** Start **
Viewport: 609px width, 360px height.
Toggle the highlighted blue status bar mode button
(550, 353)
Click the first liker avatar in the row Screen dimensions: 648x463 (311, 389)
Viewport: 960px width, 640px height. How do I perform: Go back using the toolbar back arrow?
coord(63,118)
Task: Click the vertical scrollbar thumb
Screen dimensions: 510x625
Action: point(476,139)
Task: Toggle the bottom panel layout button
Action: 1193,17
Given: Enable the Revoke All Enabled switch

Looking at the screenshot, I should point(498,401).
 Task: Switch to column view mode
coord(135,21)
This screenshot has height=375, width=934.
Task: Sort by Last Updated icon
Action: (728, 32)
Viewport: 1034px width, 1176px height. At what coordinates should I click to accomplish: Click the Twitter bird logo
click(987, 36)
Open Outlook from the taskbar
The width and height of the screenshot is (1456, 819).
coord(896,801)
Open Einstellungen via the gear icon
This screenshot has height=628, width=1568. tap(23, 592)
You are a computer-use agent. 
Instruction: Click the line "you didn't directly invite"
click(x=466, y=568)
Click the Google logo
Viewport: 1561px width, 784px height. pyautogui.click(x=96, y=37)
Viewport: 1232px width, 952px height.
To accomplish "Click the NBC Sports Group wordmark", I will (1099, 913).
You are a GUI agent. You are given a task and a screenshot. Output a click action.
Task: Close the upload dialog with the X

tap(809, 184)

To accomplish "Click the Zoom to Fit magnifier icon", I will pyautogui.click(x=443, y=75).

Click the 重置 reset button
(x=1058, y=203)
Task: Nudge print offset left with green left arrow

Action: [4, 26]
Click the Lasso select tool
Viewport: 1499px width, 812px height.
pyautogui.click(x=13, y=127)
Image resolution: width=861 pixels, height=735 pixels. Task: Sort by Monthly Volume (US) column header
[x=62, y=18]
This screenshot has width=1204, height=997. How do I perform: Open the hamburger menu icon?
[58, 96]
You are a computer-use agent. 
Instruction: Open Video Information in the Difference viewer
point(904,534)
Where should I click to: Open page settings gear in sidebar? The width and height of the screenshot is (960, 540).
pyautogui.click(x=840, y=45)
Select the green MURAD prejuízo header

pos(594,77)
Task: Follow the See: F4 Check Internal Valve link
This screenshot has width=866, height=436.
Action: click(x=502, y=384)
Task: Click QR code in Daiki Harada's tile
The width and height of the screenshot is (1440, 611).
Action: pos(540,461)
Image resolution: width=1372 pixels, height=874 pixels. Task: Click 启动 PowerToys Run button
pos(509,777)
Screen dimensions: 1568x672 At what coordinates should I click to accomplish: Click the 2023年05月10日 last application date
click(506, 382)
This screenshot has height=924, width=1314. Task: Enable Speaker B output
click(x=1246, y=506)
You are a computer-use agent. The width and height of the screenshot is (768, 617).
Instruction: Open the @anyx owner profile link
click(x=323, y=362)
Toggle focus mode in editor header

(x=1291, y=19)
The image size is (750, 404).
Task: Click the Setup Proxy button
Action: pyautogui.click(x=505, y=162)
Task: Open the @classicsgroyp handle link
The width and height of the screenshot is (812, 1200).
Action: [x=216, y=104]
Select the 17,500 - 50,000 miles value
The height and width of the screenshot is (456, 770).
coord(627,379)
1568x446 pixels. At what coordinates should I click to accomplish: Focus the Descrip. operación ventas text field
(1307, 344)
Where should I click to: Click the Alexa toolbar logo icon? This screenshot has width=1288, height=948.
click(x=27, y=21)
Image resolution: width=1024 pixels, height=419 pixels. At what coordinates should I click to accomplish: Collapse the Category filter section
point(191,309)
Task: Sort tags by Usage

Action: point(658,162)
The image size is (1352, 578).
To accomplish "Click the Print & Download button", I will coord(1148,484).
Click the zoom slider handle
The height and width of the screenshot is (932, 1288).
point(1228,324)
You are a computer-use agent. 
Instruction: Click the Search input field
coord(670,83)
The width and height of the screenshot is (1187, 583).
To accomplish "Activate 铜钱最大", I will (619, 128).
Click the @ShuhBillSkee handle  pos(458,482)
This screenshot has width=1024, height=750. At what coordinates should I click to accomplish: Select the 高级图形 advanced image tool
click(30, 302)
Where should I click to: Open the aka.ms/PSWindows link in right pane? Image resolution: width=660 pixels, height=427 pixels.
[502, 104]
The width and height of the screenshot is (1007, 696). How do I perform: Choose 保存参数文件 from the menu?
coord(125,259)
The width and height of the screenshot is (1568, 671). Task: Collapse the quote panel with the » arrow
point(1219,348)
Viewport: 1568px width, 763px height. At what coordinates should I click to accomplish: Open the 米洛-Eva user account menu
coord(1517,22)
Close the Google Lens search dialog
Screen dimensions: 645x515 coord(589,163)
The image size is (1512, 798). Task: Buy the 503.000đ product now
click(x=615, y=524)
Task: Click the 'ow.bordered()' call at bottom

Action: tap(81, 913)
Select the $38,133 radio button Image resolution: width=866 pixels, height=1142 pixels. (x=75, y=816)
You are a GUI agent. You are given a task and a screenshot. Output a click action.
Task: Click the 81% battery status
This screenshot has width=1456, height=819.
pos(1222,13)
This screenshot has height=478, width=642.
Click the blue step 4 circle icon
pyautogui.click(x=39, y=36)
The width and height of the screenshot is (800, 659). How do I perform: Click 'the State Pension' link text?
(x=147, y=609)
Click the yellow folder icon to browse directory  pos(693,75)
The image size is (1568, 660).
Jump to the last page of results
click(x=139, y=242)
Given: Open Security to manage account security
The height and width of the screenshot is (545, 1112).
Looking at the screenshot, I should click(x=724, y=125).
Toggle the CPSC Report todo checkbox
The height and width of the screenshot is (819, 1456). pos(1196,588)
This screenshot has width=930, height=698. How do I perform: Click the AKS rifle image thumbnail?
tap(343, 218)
** End **
Copy the whole listing above word for word, with nothing left out or changed.

Viewport: 609px width, 360px height.
Toggle the highlighted blue status bar mode button
(550, 353)
Click the first liker avatar in the row Screen dimensions: 648x463 (311, 389)
Viewport: 960px width, 640px height. How do I perform: Go back using the toolbar back arrow?
coord(63,118)
Task: Click the vertical scrollbar thumb
Screen dimensions: 510x625
Action: point(476,139)
Task: Toggle the bottom panel layout button
Action: 1193,17
Given: Enable the Revoke All Enabled switch

Looking at the screenshot, I should point(498,401).
 Task: Switch to column view mode
coord(135,21)
This screenshot has height=375, width=934.
Task: Sort by Last Updated icon
Action: (728, 32)
Viewport: 1034px width, 1176px height. At what coordinates should I click to accomplish: Click the Twitter bird logo
click(987, 36)
Open Outlook from the taskbar
The width and height of the screenshot is (1456, 819).
coord(896,801)
Open Einstellungen via the gear icon
This screenshot has height=628, width=1568. tap(23, 592)
You are a computer-use agent. 
Instruction: Click the line "you didn't directly invite"
click(x=466, y=568)
Click the Google logo
Viewport: 1561px width, 784px height. pyautogui.click(x=96, y=37)
Viewport: 1232px width, 952px height.
To accomplish "Click the NBC Sports Group wordmark", I will (1099, 913).
You are a GUI agent. You are given a task and a screenshot. Output a click action.
Task: Close the upload dialog with the X

tap(809, 184)

To accomplish "Click the Zoom to Fit magnifier icon", I will pyautogui.click(x=443, y=75).

Click the 重置 reset button
(x=1058, y=203)
Task: Nudge print offset left with green left arrow

Action: [4, 26]
Click the Lasso select tool
Viewport: 1499px width, 812px height.
pyautogui.click(x=13, y=127)
Image resolution: width=861 pixels, height=735 pixels. Task: Sort by Monthly Volume (US) column header
[x=62, y=18]
This screenshot has width=1204, height=997. How do I perform: Open the hamburger menu icon?
[58, 96]
You are a computer-use agent. 
Instruction: Open Video Information in the Difference viewer
point(904,534)
Where should I click to: Open page settings gear in sidebar? The width and height of the screenshot is (960, 540).
pyautogui.click(x=840, y=45)
Select the green MURAD prejuízo header

pos(594,77)
Task: Follow the See: F4 Check Internal Valve link
This screenshot has width=866, height=436.
Action: click(x=502, y=384)
Task: Click QR code in Daiki Harada's tile
The width and height of the screenshot is (1440, 611).
Action: pos(540,461)
Image resolution: width=1372 pixels, height=874 pixels. Task: Click 启动 PowerToys Run button
pos(509,777)
Screen dimensions: 1568x672 At what coordinates should I click to accomplish: Click the 2023年05月10日 last application date
click(506, 382)
This screenshot has height=924, width=1314. Task: Enable Speaker B output
click(x=1246, y=506)
You are a computer-use agent. The width and height of the screenshot is (768, 617).
Instruction: Open the @anyx owner profile link
click(x=323, y=362)
Toggle focus mode in editor header

(x=1291, y=19)
The image size is (750, 404).
Task: Click the Setup Proxy button
Action: pyautogui.click(x=505, y=162)
Task: Open the @classicsgroyp handle link
The width and height of the screenshot is (812, 1200).
Action: [x=216, y=104]
Select the 17,500 - 50,000 miles value
The height and width of the screenshot is (456, 770).
coord(627,379)
1568x446 pixels. At what coordinates should I click to accomplish: Focus the Descrip. operación ventas text field
(1307, 344)
Where should I click to: Click the Alexa toolbar logo icon? This screenshot has width=1288, height=948.
click(x=27, y=21)
Image resolution: width=1024 pixels, height=419 pixels. At what coordinates should I click to accomplish: Collapse the Category filter section
point(191,309)
Task: Sort tags by Usage

Action: point(658,162)
The image size is (1352, 578).
To accomplish "Click the Print & Download button", I will coord(1148,484).
Click the zoom slider handle
The height and width of the screenshot is (932, 1288).
point(1228,324)
You are a computer-use agent. 
Instruction: Click the Search input field
coord(670,83)
The width and height of the screenshot is (1187, 583).
To accomplish "Activate 铜钱最大", I will (619, 128).
Click the @ShuhBillSkee handle  pos(458,482)
This screenshot has width=1024, height=750. At what coordinates should I click to accomplish: Select the 高级图形 advanced image tool
click(30, 302)
Where should I click to: Open the aka.ms/PSWindows link in right pane? Image resolution: width=660 pixels, height=427 pixels.
[502, 104]
The width and height of the screenshot is (1007, 696). How do I perform: Choose 保存参数文件 from the menu?
coord(125,259)
The width and height of the screenshot is (1568, 671). Task: Collapse the quote panel with the » arrow
point(1219,348)
Viewport: 1568px width, 763px height. At what coordinates should I click to accomplish: Open the 米洛-Eva user account menu
coord(1517,22)
Close the Google Lens search dialog
Screen dimensions: 645x515 coord(589,163)
The image size is (1512, 798). Task: Buy the 503.000đ product now
click(x=615, y=524)
Task: Click the 'ow.bordered()' call at bottom

Action: tap(81, 913)
Select the $38,133 radio button Image resolution: width=866 pixels, height=1142 pixels. (x=75, y=816)
You are a GUI agent. You are given a task and a screenshot. Output a click action.
Task: Click the 81% battery status
This screenshot has width=1456, height=819.
pos(1222,13)
This screenshot has height=478, width=642.
Click the blue step 4 circle icon
pyautogui.click(x=39, y=36)
The width and height of the screenshot is (800, 659). How do I perform: Click 'the State Pension' link text?
(x=147, y=609)
Click the yellow folder icon to browse directory  pos(693,75)
The image size is (1568, 660).
Jump to the last page of results
click(x=139, y=242)
Given: Open Security to manage account security
The height and width of the screenshot is (545, 1112).
Looking at the screenshot, I should click(x=724, y=125).
Toggle the CPSC Report todo checkbox
The height and width of the screenshot is (819, 1456). pos(1196,588)
This screenshot has width=930, height=698. How do I perform: Click the AKS rifle image thumbnail?
tap(343, 218)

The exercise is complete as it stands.